ところが、さっき陰に隠れて話をしている二人のニンゲンを見つけたので、話を盗み聞きしてきた。それを聞いてほしいんだ」
「それはすごいじゃない。聞かせてちょうだい」
「ただ、お前さんがおぼえている英語かどうかもわからないよ。しれに、聞いたとおりに言えると思うけど、若いときのようには集中力はないから、途中で思いだせなくなるかも知れないぜ」
「今は風が止まって静かだから、大丈夫よ」
「もし英語じゃなかったら、言ってくれ」
「わかったわ」
カモメは、目をつぶると、海面に足をついたり、また、羽を動かして体勢を立てなおしたりして、数秒集中した。
「やあ、ケント、元気だったかい?」英語だ!これがネイティブ英語か。波に乗っているようだ。

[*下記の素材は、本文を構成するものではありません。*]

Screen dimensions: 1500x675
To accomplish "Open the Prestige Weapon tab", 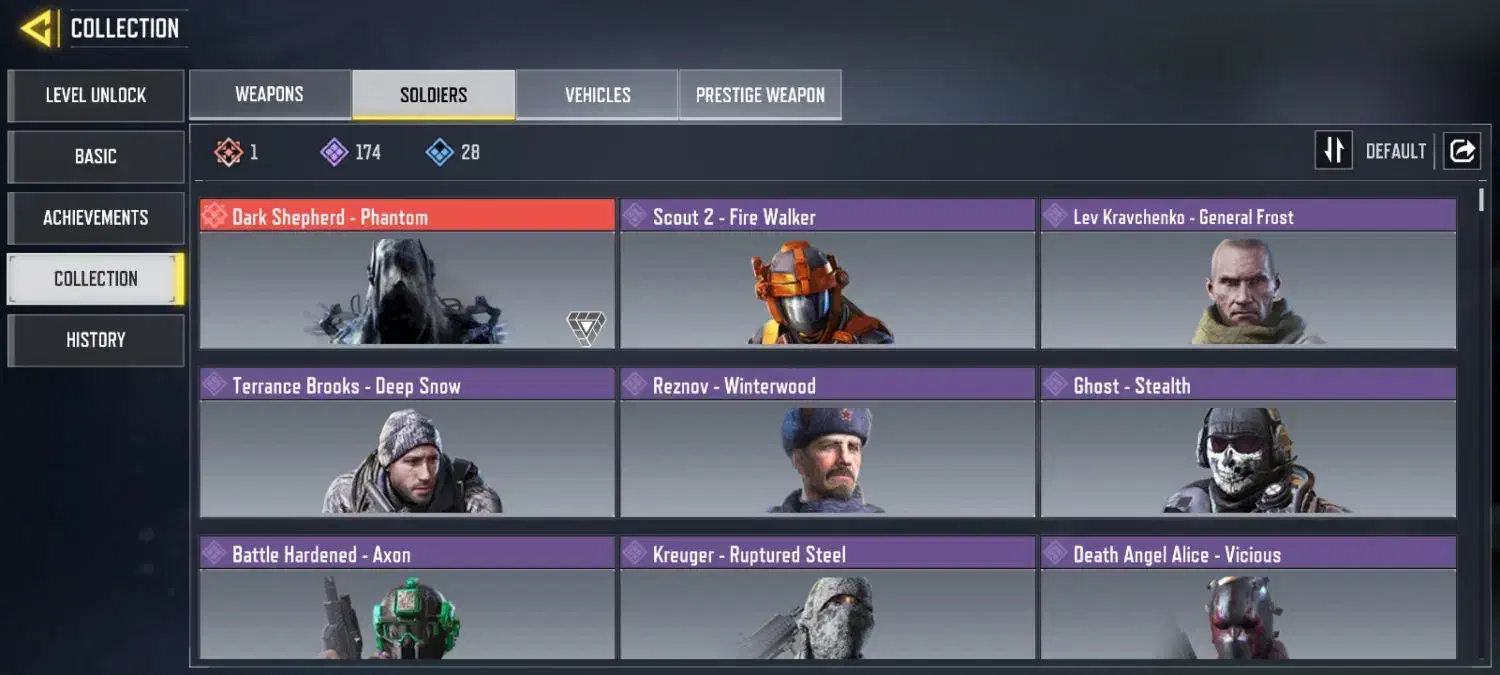I will click(x=760, y=95).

カモメは、少し目を開けて、ベラを見た。ベラも意識を集中しているのがわかったので、また目を閉じて、話しはじめた。
「ジョン、あいかわらずさ」
「メアリーがまた会いたいと言っていたぜ」
「ぼくもだ。でも、メアリーは、育児で忙しいだろう?」
「レイラが弟二人を見てくれるので助かっているよ」
「レイラは何才になった?」
「12才だ」
「早いなあ」
「3人とも、またきみと遊びたいとメールに書いているよ」
「きみの家庭に行くと、また、結婚をしたいと思う」
「したらいいじゃないか」
「でも、なかなか相手が見つからないからな」
「今度、長期休暇になったら、メアリーが紹介したい友だちがいると言っていたから、会ってくれよ」
「そうするよ。でも、なんだいこの戦争は!」
「そうだな。まさかサメやシャチと戦争をするとは思わなかった」
「絶滅させるわけにはいかないしな」
「ジブラルタル海峡は、サメ一匹通ることもできないようにしているので、大勢で船を襲うことはないはずだ。あとは持久戦で追いかえすだけだ」
「どうしてこんなことになったんだろう?」
「それはわからないが、英語をしゃべるイルカを捕まえたそうだから、そいつを使えばなんとかならないか研究しているようだ」
「聞いたことがある。その後どうなった?」
「どうもよくわからないそうだよ。それで、ヨーロッパのどこか研究所で調べるようだ」
「信じられないことばかり起きる」
「地球の底が割れて人間は絶滅するかもしれないという学者もいる」
「それで、異変を察知して、海底にいるやつが出てきたのか」
「NASAに就職しておれば、火星に逃げられたのにな」
「そこに行っても、火星人に追いたてられるぞ」
「どこにいても人間は嫌われものか」
「お互い、好かれるようにしようぜ」
「そうしよう。あっ、いけねえ。会議に遅れる!」
「それじゃ、また」
カモメは、話をやめると、その場でぐったりとなった。ベラは急いで下に潜り、カモメを支えた。